There has been a lot written about how to effectively manage your time as a leader when building a new company. Paul Graham has a famous essay where he divides the needs of the engineer from the needs of the manager through the Maker’s Schedule and Manager’s Schedule. More recently, Danielle Morrill of Mattermark wrote about the transition from the Maker’s Schedule to the Manager’s Schedule as her company grows.
I have found significantly less written about how to effectively manage your time in the very early days of founding a company. In those early days, you cannot have a Maker’s Schedule since you cannot be sure exactly what you should make. However, you cannot have a Manager’s Schedule since you have to work on making something or else you will never get started. Then, what is the ideal Founder’s Schedule?
For me, the ideal Founder’s Schedule makes time for both making and meeting, since one without the other means you are not effectively narrowing in on your business. At the same time, it needs to make sure that you don’t constantly switch from one to another as you would then run the risk of context switching cost slashing all of your productivity.

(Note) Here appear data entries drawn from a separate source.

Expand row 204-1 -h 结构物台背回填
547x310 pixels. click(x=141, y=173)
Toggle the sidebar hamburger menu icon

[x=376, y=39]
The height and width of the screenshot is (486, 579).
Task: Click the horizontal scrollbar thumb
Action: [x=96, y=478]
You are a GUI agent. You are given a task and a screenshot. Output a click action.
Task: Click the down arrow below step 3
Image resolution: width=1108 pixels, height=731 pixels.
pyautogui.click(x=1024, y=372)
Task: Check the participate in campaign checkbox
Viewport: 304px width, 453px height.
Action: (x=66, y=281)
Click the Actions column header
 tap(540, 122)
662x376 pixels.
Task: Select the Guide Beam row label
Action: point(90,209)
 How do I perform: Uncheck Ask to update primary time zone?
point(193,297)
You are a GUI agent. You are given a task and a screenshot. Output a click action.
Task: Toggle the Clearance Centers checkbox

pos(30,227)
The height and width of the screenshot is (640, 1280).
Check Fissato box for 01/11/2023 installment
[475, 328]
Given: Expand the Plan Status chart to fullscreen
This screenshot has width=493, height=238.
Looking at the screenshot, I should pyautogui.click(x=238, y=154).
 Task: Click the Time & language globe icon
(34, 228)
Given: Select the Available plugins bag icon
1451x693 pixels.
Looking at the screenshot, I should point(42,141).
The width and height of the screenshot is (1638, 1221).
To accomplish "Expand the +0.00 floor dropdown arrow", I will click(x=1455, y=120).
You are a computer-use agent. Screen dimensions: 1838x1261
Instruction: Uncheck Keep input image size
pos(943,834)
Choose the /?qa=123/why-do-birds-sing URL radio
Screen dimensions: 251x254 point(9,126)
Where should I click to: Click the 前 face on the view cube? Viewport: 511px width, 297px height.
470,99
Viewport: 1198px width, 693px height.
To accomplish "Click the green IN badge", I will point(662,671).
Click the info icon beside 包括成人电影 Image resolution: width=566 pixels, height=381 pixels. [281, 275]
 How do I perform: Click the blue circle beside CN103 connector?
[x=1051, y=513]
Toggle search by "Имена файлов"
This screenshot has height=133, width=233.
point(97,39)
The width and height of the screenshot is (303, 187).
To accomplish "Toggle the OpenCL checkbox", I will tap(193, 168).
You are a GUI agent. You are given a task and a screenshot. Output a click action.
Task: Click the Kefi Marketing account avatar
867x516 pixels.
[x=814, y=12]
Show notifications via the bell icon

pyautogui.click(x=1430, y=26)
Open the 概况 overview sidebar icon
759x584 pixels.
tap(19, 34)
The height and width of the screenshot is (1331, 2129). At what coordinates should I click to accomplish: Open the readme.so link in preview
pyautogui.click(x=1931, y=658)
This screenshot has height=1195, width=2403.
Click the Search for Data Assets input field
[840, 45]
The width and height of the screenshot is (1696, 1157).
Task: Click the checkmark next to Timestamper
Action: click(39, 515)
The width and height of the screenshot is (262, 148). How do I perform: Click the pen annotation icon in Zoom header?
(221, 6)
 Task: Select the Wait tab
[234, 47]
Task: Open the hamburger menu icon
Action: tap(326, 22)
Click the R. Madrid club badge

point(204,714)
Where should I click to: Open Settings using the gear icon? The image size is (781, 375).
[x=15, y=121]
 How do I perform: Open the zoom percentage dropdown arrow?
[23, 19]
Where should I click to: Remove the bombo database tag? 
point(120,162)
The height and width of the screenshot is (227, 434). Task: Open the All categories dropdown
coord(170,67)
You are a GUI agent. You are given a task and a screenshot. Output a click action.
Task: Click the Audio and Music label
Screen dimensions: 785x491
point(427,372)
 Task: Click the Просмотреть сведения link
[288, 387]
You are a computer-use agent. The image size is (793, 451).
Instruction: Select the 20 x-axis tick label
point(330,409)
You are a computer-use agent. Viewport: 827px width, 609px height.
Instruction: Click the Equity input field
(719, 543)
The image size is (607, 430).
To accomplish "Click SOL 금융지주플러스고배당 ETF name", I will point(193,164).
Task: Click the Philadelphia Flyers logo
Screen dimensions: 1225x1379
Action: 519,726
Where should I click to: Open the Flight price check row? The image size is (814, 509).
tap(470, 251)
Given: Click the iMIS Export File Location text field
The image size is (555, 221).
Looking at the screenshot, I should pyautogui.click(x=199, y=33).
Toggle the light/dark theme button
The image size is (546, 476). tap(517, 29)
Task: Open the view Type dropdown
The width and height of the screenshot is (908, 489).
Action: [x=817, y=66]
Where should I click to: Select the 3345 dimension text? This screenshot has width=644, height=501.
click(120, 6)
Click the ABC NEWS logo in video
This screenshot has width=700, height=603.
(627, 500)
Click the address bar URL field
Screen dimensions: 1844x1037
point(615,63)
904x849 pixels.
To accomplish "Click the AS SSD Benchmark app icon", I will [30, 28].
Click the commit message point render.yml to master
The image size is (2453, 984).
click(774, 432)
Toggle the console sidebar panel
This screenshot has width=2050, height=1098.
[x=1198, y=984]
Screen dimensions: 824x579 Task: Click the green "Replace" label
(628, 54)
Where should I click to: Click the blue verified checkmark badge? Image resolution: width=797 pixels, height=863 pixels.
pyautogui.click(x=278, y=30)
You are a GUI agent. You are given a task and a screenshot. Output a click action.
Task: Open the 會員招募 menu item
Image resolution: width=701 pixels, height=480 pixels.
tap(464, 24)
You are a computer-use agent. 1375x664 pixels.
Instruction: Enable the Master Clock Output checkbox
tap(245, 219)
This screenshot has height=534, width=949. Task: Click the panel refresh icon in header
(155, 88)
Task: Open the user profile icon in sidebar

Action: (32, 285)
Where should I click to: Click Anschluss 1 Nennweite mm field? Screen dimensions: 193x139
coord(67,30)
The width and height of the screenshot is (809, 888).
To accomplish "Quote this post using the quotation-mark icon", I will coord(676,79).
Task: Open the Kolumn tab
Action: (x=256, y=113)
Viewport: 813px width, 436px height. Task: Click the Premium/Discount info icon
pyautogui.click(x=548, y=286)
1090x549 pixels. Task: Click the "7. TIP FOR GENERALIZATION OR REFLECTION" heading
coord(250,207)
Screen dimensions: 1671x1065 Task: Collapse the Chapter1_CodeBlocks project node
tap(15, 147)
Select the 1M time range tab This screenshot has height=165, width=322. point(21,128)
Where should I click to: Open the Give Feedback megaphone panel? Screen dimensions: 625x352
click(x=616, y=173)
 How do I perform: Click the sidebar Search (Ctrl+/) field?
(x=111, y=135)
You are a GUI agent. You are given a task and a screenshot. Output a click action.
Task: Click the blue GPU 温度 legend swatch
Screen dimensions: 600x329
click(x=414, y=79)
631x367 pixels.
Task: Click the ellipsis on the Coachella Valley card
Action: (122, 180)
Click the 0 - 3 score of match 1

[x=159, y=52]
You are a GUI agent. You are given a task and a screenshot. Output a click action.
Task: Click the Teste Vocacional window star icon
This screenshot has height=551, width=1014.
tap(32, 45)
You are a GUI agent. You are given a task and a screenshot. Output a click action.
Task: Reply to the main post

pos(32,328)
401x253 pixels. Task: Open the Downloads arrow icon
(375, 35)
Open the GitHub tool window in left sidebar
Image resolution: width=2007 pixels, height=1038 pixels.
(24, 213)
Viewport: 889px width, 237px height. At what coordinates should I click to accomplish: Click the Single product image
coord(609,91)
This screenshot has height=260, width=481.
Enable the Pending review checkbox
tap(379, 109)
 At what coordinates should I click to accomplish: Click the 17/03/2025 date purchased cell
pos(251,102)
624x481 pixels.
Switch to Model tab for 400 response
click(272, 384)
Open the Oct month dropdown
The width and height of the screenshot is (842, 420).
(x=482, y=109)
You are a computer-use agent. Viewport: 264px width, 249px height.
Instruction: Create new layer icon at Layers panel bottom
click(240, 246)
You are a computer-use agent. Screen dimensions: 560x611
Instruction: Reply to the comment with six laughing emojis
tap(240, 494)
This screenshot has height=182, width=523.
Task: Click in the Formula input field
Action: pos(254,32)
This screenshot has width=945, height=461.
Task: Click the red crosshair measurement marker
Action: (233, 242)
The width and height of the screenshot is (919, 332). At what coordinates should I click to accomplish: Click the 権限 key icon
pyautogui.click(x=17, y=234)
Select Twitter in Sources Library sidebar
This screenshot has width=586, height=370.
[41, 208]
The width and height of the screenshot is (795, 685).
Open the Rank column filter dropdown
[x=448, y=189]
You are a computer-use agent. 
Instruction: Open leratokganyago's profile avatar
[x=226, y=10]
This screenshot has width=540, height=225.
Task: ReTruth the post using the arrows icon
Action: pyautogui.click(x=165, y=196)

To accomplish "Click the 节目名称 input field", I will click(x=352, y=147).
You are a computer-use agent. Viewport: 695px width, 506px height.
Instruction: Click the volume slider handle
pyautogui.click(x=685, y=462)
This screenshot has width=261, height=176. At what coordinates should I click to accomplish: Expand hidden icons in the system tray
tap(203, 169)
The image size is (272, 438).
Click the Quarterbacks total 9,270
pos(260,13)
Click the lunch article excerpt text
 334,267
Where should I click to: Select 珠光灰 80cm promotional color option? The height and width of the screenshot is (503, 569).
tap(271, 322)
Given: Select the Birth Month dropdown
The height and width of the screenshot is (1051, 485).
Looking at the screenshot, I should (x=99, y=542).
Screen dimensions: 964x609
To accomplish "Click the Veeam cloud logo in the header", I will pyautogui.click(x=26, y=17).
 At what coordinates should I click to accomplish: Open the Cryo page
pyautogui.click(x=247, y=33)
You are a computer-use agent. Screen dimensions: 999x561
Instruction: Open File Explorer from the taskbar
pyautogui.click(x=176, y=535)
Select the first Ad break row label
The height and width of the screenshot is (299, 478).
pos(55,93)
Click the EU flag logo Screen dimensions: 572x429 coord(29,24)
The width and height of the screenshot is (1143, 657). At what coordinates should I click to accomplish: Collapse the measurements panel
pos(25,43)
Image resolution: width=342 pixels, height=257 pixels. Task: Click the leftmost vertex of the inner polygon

Now that I’m a founder again myself, I have settled on the following schedule which I think is a great template for a Founder’s Schedule:
While it seems like all of your time is blocked off, in reality it leaves a lot of flexibility on how you spend your time. All of your time is divided up by purpose:
- Make: This is time when you are making. This does not mean always coding or building; it might mean writing, brainstorming or designing.
- Meet: This is time when you meet with people who might help you. That includes potential customers, investors, advisors and friends.
- Plan: This is when you plan what you’ll do tomorrow. Productivity studies show that you are more productive if you decide what you are going to do the night before, so we set that time aside at night. Likewise, we leave an hour or two on Friday to decide on the tasks for the following week.
- Research: This is time when you work on crazy ideas. While it might seem like a waste of time, it is important to think outside of the box and make sure you don’t get into ruts of ideas. The easiest way to break out of that is working on something that sounds crazy.
- Off: This is time when you aren’t working. You NEED this time to avoid burnout and keep the creative juices going. I guarantee you that you will be more productive all week if you take weekends to enjoy yourself. Bonus points if you exercise.
These purposes are then divided throughout the day to make the most of them.
- Make in the morning. Studies have shown that your most productive hours are in the morning (usually from 10a.m-noon), and so these are the hours when you should focus on the hardest mental tasks of making. Ideally, you would not even check your email until this time is over, lest you find yourself wasting this precious time on communications. (See Going the Distance).
- Meet in the afternoon. Lunch is an inherently social experience in our culture and you should take advantage of it, and the time after it, to meet and gather feedback. This will help you overcome the afternoon lull that would hit you sitting (or standing) at your desk trying to make.
- Make in the evening. Everyone gets a second wind, and it’s a great time to get more things done. Hopefully, you were inspired by some of your meetings or were able to figure out a problem from the morning by stepping away and now you can make the most of that creative boost.
I know there will be many people who decry this as a bad schedule, since it does not fit the typical model of how founders should spend their time. When you imagine a founder building a new company, you likely envision them in a dark room all day working in front of a computer screen, or spending every waking hour on the road interviewing customers. Doing both at once seems, at first, like it is the worst of both worlds.
However, I can tell you from experience that it has made me more productive. I no longer spend time making things that customers do not want since I have reality checks everyday. At the same time, I never spend time waiting to work on an idea since that time is reserved everyday.
If you are a new founder working to get your company get started, I hope you give this a try. If you do, let me know how it goes. But only in the afternoon — in the morning, I’ll be making.